This project implements and compares two popular string matching algorithms (Aho-Corasick and Rabin-Karp) in parallel using CUDA for high-performance DNA sequence analysis. The implementation focuses on leveraging GPU acceleration to significantly improve the processing speed of large-scale genomic data.

CUDA Implementations

Rabin-Karp Cuda :

nvcc -o rabinKarpCuda rabinKarpCuda.cu
nsys profile -o report-robinKarp-8-10m --stats=true ./rabinKarpCuda.exe
nsys stats report-robinKarp-8-10m.nsys-rep --report summary --format csv -o summary_output_report-robinKarp-8-10m.nsys-rep

Aho-Corasick Cuda :

nvcc -o AhoCorasickCuda AhoCorasickCuda.cu
nvcc -o PFAC-ahoCorasick PFAC-ahoCorasick.cu
nsys profile -o report-AhoCorasickCuda-1juta --stats=true ./AhoCorasickCuda.exe
nsys stats report-AhoCorasickCuda-1juta.nsys-rep --report summary --format csv -o summary_output_report-AhoCorasickCuda-1juta.nsys-rep

Sequential Implementations

Rabin-Karp Sequence :

gcc -o rabinKarp rabinKarp.cpp

Aho-Corasick Sequence :

g++ -o AhoCorasickFixed AhoCorasickFixed.cpp

Compilation and Profiling Instructions

  • Ensure CUDA Toolkit and necessary compilers are installed

Dataset :

https://www.ncbi.nlm.nih.gov/datasets/genome/GCF_000001405.40/

extracted -> GCA_000001405.29_GRCh38.p14_genomic -> extract_sequence.py -> python -u extract_sequence.py (lowe & upper data) extracted -> GCA_000001405.29_GRCh38.p14_genomic -> extract_sequence_upperchar.py -> python -u extract_sequence_upperchar.py (upper data)

Overview

String matching is a fundamental operation in bioinformatics, especially for DNA sequence analysis. Traditional sequential approaches often struggle with scalability when dealing with large datasets. This project explores how parallelization using NVIDIA's CUDA can enhance the performance of two fundamentally different string-matching approaches:

  • Aho-Corasick: A finite state machine-based algorithm for efficient multi-pattern matching
  • Rabin-Karp: A hashing-based algorithm that uses rolling hash functions for pattern identification

Results

Our research demonstrates significant performance improvements using GPU parallelization:

Algorithm Dataset Size Sequential Time (ms) CUDA Time (ms) Speedup
Aho-Corasick 10M 1,656 3.51 471.5×
Rabin-Karp 10M 3,288 13.49 243.7×

GPU: NVIDIA GeForce GTX 1660 Ti (6GB VRAM, CUDA 12.8)

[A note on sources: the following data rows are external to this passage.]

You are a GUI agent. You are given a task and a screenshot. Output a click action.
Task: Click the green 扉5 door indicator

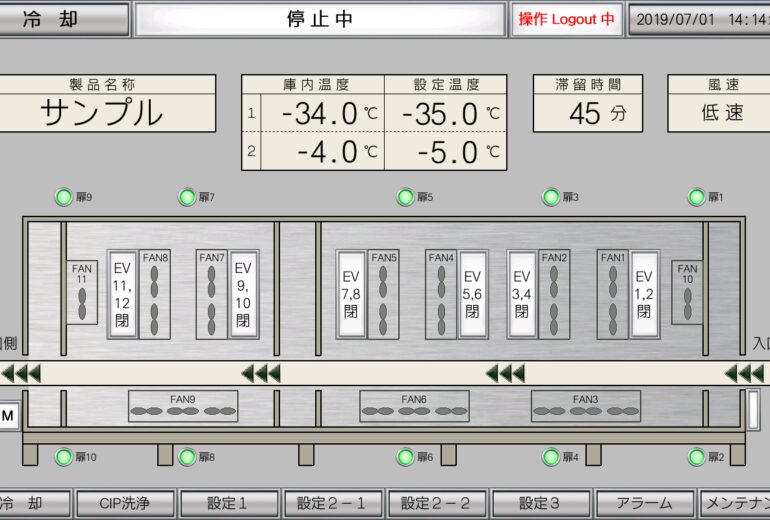[x=405, y=197]
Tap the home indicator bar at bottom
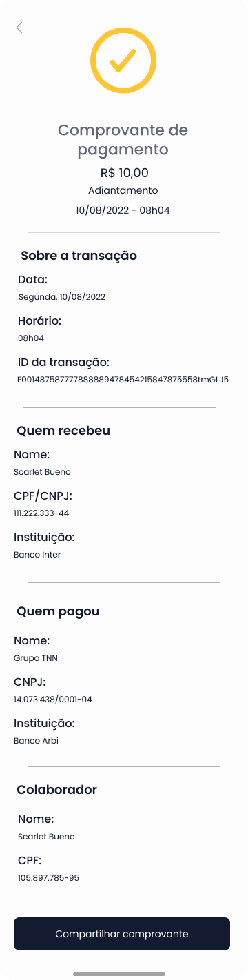248x980 pixels. (124, 974)
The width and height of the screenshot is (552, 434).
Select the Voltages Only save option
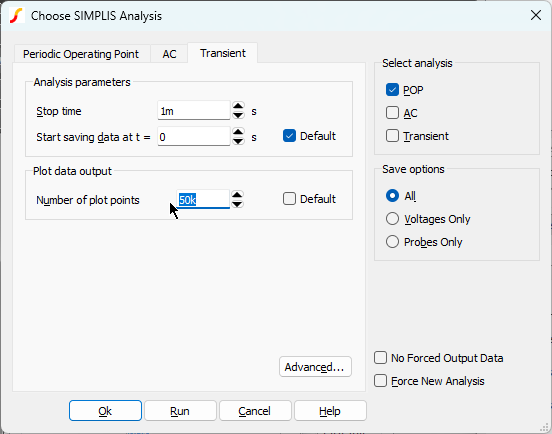pos(392,219)
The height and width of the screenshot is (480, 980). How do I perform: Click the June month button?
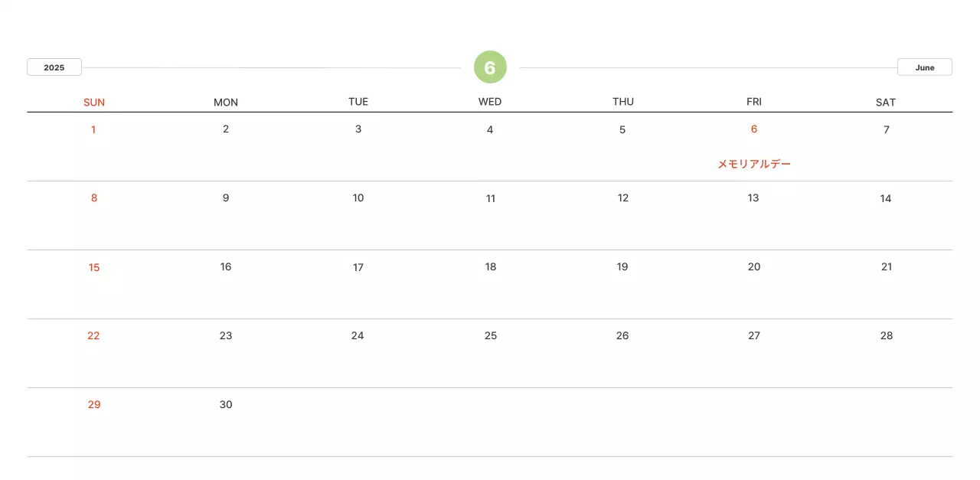click(x=924, y=67)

The dataset used was NCBI GenBank human genome sequence (10 million base pairs). Both algorithms found identical matches (361,590) across all tested patterns, confirming implementation correctness. Aho-Corasick achieved superior performance in both sequential and parallel implementations, with the GPU-accelerated version demonstrating a remarkable 471.5× speedup over its sequential counterpart.

Technical Insights

  • Aho-Corasick's finite state machine structure creates irregular memory access patterns, potentially leading to thread divergence in CUDA implementations
  • Rabin-Karp's hash computation is highly parallelizable but faces challenges in managing hash collisions efficiently
  • Memory management strategies significantly impact performance for both algorithms
  • Algorithm selection should consider pattern quantity, distribution, and specific DNA sequence characteristics

Contributors

License This project is part of academic research at UPH Tangerang, Indonesia.

About

This project implements and compares two popular string matching algorithms (Aho-Corasick and Rabin-Karp) in parallel using CUDA for high-performance DNA sequence analysis. The implementation focuses on leveraging GPU acceleration to significantly improve the processing speed of large-scale genomic data.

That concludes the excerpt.